Arthur T Knackerbracket has found the following story:

Physicists at the University of Bonn have managed to create optical hollows and more complex patterns into which the light of a Bose-Einstein condensate flows. The creation of such highly low-loss structures for light is a prerequisite for complex light circuits, such as for quantum information processing for a new generation of computers. The researchers are now presenting their results in the journal Nature Photonics.

Light particles (photons) occur as tiny, indivisible portions. Many thousands of these light portions can be merged to form a single super-photon if they are sufficiently concentrated and cooled.

The artist's rendering shows how potential wells are created for the light in the microresonator through heating with an external laser beam (green).

The individual particles merge with each other, making them indistinguishable. Researchers call this a photonic Bose-Einstein condensate. It has long been known that normal atoms form such condensates.

Prof. Martin Weitz from the Institute of Applied Physics at the University of Bonn attracted attention among experts in 2010 when he produced a Bose-Einstein condensate from photons for the first time.

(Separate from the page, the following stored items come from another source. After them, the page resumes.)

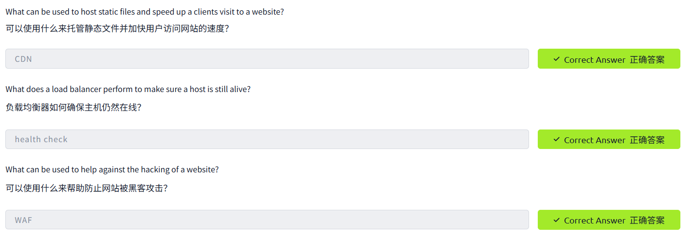Viewport: 694px width, 241px height.
Task: Click the English question about hosting static files
Action: point(145,12)
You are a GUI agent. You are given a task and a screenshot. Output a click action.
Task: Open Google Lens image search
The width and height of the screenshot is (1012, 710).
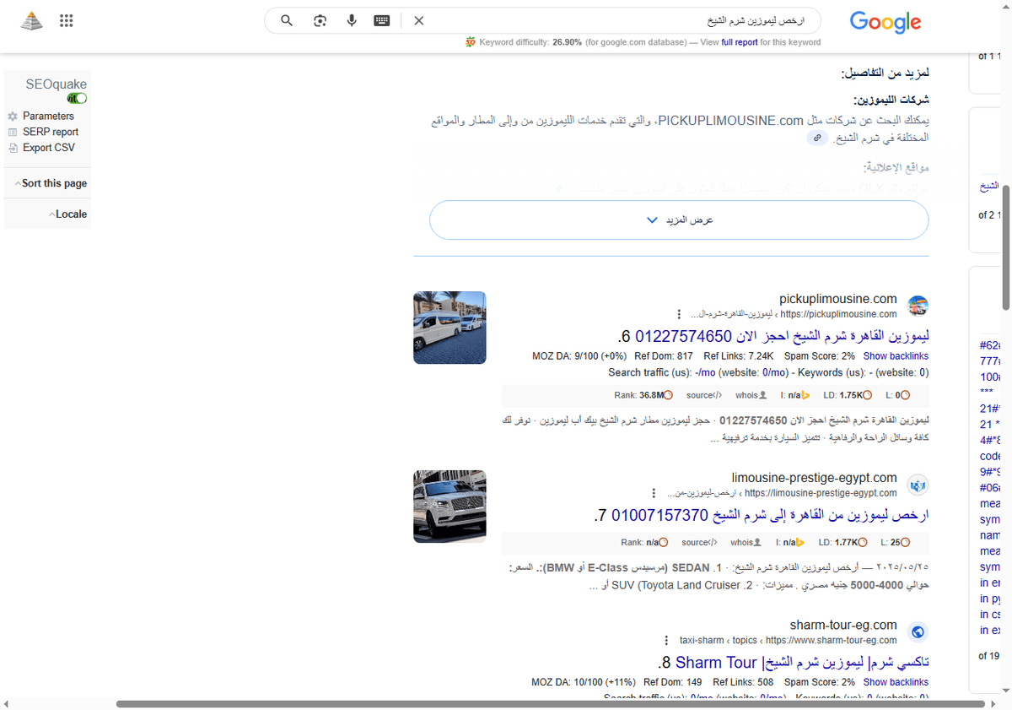(x=320, y=20)
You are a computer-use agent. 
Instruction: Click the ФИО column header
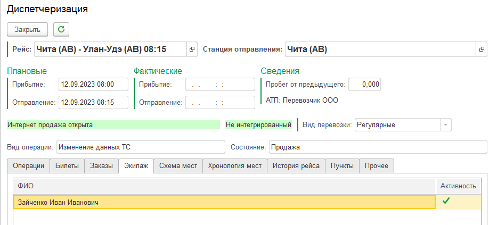[x=224, y=186]
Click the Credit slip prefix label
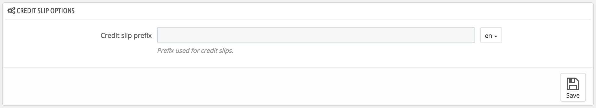596x108 pixels. pos(126,35)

In his latest study, Prof. Weitz' team experimented with this kind of super-photon. In the experimental setup, a laser beam was rapidly bounced back and forth between two mirrors. In between was a pigment that cooled the laser light to such an extent that a super-photon was created from the individual light portions. "The special thing is that we have built a kind of optical well in various forms, into which the Bose-Einstein condensate was able to flow," reports Weitz.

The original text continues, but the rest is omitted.